Particularly at risk are companies who have staked a large proportion of their profits on one or two contracts. Such exposure tends to be consistent with companies of smaller size which lack the diversified revenue stream to comfortably float a few bad contracts.

One example of such a firm would be Crestwood Midstream, a Houston based operator of various Midwestern pipeline assets. During the period between 2008 and 2010, they signed multiple contracts with drilling firm Quicksilver Resources to gather Barnett Shale oil. Three years later, income from the contracts made up over 10% of Crestwood’s revenue. In 2015, Quicksilver filed for bankruptcy, and was unable to meet its obligations to Crestwood.

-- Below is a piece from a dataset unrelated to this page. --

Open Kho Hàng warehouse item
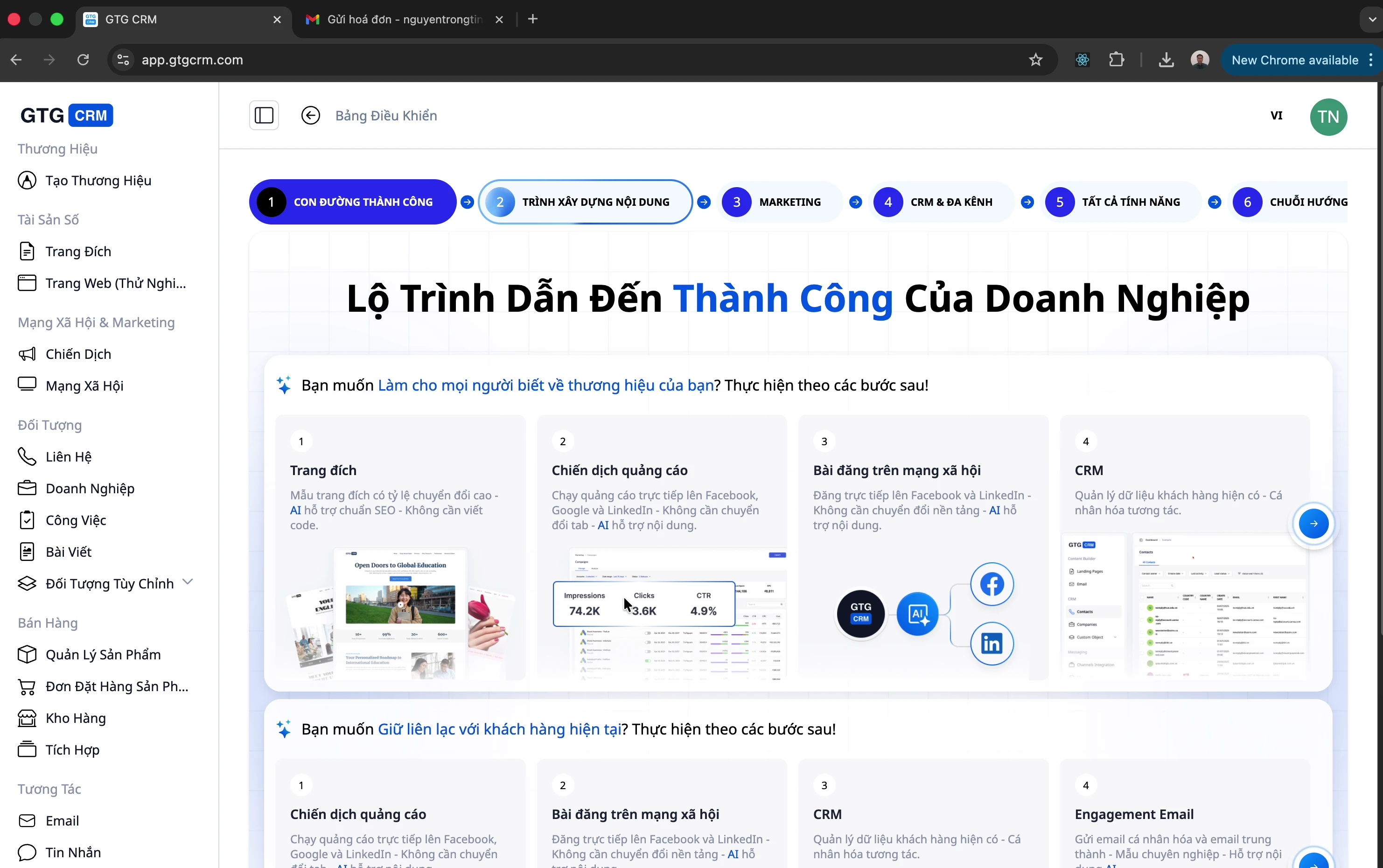Image resolution: width=1383 pixels, height=868 pixels. pos(75,718)
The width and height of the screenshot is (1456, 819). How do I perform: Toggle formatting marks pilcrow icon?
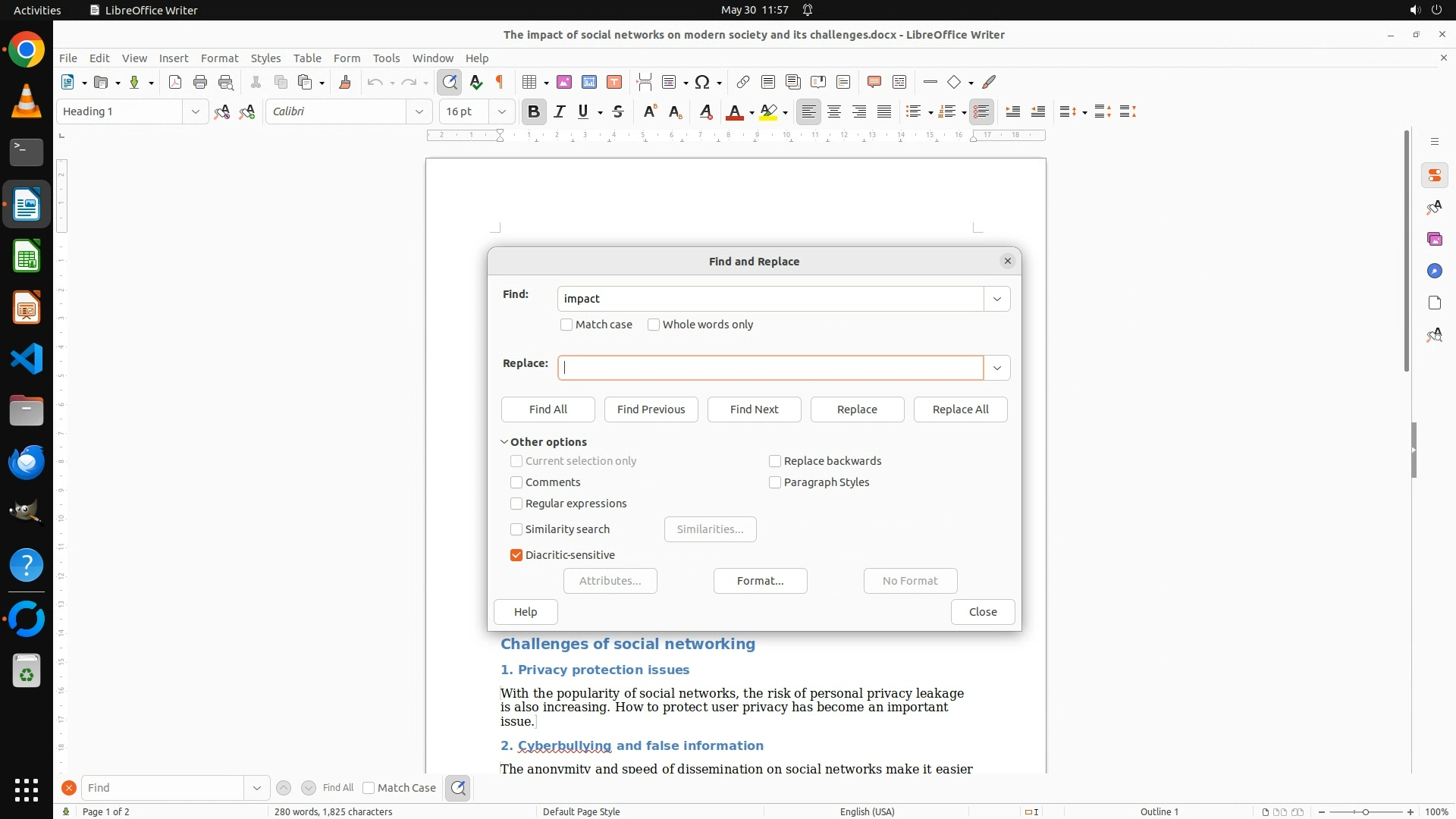point(500,82)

Not all of the companies at risk are small however. Williams Midstream, a Tulsa based company with a presence in Houston has estimated that nearly a quarter of its revenues comes through a contract with Chesapeake Energy, an upstream company focused on shale. If Chesapeake were unable to fulfill its obligations, Williams could find itself in a tight spot. As it stands, the establishment consensus is that Chesapeake is in serious, but not irrecoverable trouble. Its valuation has fallen to nearly a 20th of what it was a year ago. Most financial institutions have issued “hold” ratings on Chesapeake stock and have lowered their target prices.

Sixty oil companies have already filed for bankruptcy worldwide. Research firm HIS Inc. estimates that this number could rise to over two-hundred by mid-2016 if oil prices continue on their current trajectory.